Dream Toys has put the toy market back in the media spotlight this week. Alas, not via breakfast TV anymore; sadly, those days appear to be long gone. Thankfully, the tabloids and other national papers are as supportive as ever, highlighting the event and the individual top 12 Dream Toys extensively. Throw in a good spread of social media, radio and online coverage and the word was well and truly spread. There were a few controversial omissions from the top 12 list, as predicted in the Blog several weeks ago. Presumably the lack of stock of certain red-hot lines – Luvabella, LOL Big Surprise! and others – counted against them. While retailers will surely sell every piece they can get their hands on anyway, I suspect the decision was driven more by the reluctance to hand the media a ‘big bad toy industry deliberately keeps the market short’ story on a plate. Harsh on those great toys, but perhaps understandable to keep the overall tone of the coverage as upbeat as possible.
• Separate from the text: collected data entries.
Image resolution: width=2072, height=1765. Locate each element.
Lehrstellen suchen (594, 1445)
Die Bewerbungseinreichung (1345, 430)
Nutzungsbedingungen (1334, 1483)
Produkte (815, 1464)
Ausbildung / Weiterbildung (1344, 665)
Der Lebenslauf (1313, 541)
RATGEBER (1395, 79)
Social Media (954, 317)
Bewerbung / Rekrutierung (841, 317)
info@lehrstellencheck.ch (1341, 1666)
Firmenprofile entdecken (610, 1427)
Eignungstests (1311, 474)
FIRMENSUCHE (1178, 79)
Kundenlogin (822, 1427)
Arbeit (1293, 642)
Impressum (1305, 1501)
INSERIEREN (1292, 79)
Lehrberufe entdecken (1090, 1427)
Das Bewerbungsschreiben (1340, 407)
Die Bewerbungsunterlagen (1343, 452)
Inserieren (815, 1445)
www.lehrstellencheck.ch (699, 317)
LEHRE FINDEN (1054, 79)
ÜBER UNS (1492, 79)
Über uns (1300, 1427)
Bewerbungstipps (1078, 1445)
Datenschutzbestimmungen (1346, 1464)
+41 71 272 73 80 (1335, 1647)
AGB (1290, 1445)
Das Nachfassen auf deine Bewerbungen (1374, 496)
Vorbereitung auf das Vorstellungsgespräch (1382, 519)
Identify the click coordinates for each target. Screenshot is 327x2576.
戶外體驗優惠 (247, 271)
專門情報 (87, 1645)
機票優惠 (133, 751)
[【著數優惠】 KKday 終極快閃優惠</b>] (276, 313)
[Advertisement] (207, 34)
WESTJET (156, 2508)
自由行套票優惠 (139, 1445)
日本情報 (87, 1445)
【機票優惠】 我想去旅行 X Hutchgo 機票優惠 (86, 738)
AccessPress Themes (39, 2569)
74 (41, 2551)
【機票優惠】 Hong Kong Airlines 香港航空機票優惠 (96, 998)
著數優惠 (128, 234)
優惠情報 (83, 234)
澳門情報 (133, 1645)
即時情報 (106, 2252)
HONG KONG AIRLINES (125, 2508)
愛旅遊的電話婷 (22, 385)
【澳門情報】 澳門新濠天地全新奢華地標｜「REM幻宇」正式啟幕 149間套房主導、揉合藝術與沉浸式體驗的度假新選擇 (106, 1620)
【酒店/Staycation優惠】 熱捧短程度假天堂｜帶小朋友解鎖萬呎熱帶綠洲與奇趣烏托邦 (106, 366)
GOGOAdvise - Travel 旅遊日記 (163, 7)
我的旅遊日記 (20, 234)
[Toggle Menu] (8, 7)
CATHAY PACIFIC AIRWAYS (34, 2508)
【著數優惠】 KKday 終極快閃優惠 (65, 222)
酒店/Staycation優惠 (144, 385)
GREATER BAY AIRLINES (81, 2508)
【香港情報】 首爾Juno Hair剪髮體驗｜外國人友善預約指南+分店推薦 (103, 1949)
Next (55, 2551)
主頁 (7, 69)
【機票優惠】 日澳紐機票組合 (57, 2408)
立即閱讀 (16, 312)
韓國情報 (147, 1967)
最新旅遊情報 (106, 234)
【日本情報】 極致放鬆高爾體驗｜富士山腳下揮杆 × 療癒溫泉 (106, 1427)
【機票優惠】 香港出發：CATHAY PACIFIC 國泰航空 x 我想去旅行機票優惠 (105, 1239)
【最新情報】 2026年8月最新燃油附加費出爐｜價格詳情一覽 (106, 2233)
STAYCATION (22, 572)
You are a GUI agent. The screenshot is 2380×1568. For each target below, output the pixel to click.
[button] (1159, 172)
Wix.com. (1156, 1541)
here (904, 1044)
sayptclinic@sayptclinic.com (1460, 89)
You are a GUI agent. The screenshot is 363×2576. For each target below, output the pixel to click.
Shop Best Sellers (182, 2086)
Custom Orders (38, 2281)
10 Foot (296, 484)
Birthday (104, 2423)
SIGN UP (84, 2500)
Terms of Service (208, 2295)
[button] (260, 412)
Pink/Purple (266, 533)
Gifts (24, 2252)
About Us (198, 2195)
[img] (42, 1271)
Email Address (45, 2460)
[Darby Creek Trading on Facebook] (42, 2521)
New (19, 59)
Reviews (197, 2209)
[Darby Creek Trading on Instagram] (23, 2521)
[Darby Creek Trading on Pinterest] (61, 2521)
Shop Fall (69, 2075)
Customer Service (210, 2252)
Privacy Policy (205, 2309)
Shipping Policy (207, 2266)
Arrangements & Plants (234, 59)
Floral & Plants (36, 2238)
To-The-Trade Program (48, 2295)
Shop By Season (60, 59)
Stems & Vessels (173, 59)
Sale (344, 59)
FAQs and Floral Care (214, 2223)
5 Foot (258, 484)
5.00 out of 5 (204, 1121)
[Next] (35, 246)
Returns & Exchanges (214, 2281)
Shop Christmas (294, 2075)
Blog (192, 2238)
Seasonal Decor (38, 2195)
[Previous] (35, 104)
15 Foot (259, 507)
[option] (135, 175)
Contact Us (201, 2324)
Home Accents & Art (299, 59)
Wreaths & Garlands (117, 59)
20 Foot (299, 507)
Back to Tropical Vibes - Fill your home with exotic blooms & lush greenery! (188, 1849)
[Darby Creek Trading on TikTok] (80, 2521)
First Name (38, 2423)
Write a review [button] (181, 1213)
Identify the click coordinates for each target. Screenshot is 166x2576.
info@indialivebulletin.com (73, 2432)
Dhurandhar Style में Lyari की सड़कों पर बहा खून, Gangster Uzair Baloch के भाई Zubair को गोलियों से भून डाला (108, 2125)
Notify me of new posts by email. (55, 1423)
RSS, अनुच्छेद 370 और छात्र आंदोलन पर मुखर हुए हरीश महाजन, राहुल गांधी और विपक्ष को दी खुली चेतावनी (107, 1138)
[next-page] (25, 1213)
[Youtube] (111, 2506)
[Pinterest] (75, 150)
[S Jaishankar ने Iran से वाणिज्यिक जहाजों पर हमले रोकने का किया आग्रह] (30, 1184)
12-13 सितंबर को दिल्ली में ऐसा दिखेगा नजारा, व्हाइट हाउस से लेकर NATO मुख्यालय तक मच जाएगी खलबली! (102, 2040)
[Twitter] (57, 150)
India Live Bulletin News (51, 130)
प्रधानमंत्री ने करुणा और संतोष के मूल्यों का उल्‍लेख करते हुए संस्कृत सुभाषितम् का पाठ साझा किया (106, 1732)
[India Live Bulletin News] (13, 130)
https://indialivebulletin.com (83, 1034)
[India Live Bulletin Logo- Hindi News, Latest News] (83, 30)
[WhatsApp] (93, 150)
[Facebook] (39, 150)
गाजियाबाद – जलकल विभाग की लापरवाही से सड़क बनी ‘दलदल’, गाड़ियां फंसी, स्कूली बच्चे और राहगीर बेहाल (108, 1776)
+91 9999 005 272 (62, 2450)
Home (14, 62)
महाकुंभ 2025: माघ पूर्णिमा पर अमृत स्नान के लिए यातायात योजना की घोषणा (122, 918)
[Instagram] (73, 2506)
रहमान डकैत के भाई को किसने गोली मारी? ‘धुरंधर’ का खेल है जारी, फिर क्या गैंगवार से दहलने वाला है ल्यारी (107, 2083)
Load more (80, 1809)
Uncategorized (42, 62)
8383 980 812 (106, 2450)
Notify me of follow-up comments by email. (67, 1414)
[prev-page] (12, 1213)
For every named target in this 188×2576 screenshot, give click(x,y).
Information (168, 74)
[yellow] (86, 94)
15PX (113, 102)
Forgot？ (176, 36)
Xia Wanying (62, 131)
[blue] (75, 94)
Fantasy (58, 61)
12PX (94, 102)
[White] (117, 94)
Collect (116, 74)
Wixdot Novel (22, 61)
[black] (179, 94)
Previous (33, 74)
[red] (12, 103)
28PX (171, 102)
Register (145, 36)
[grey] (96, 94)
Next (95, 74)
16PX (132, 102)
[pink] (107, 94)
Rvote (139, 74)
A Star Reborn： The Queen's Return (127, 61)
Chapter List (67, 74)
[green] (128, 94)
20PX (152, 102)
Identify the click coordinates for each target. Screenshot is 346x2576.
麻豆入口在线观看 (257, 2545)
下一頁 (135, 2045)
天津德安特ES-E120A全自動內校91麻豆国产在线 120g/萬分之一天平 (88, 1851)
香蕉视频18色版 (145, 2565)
Elsewhere, suppliers and retailers are also trying to remain upbeat, despite the UK NPD weekly numbers continuing to fluctuate wildly. The latest report – for week 43 – saw the market fall by 11.7%, with the October numbers down 6% overall. People are naturally looking for definitive answers for the decline, but it’s a tricky one to put your finger on. I am not inclined to believe that Halloween is behind the fall, despite what some people at Dream Toys were saying – I just don’t see what was different about it this year. I think there is some truth in the suggestion that we might be experiencing a slight correction in the market, after two years of fantastic growth. And consumer unease – which has been simmering away since the debacle of the summer election – coupled with a dawning realisation that Brexit won’t be the walk in the park which was promised in certain quarters, must surely be having an impact. While prices have risen across the board, that isn’t stopping people snapping up the high ticket, must-have toys at full price. However, it may be affecting the overall spend on toys, and indeed non-food in general.
Retailers certainly require nerves of steel at the moment. I understand that it’s already getting difficult to get slots with some major accounts’ delivery centres, and that’s before the finance teams start questioning orders and suggesting cancellations (more likely to happen in multi-channel retailers I suspect). If it goes down to the wire again – as is being suggested – fortune will favour the brave, not to mention those retailers who remain physically open to receive deliveries until the last possible moment.
Meanwhile, retailers are unveiling their Christmas ads, hoping to encourage the public to start opening their wallets. Aldi’s ad sees last year’s star Kevin the Carrot joined by a new lady friend, Katie the Carrot – basically a carrot with a bow in her hair (very on trend). Strange as it sounds, I suspect that many a Christmas tree will have a plush carrot – male or female – under it this year. B&M’s advert is simple but highly effective, focusing on product, price and value. It’s a brave move to run an ad featuring comparative prices in today’s dynamic retail pricing environment, but few would deny that it communicates B&M’s strengths perfectly. At the other end of the scale, M&S’s elaborate ad featuring Paddington Bear has drawn many plaudits, as well as resulting in much hilarity in the Good Morning Britain studio, after the presenters were convinced that a character was not saying ‘Thank You Bear’, but rather something much more offensive (I bet it has been hastily redubbed already).
And then there is the John Lewis ad, now a legendary marker in the festive media calendar. The ad was launched online this morning, in all its 120 glory. Teasers have been doing the rounds all week, until someone at John Lewis really let the cat – or more accurately, monster – out of the bag. This column has touched on the questionable practice of retailers deliberately breaking on-shelf embargo dates. But this has to be the first example of a store worker messing up its own employer’s carefully-laid plans, after the Canary Wharf store filled checkouts with the £20 soft toy monster on Tuesday, four days before the big reveal. Muppets.
Gossip-wise, there’s just time to mention that Seth Bishop has stepped down from his role as MD at KD Toys for personal reasons; Andy Friess has parted company with Toy State after 12 years; Mothercare has put 200 employees on notice of possible redundancy; Disney is said to be in talks to acquire parts of the Twenty First Century Fox business, including Sky (I bet agencies are thrilled about the prospect of that particular deal coming to fruition) and it has also announced plans to make yet another Star Wars trilogy (and probably a few spin-offs too). Roll on Star Wars XII, eh?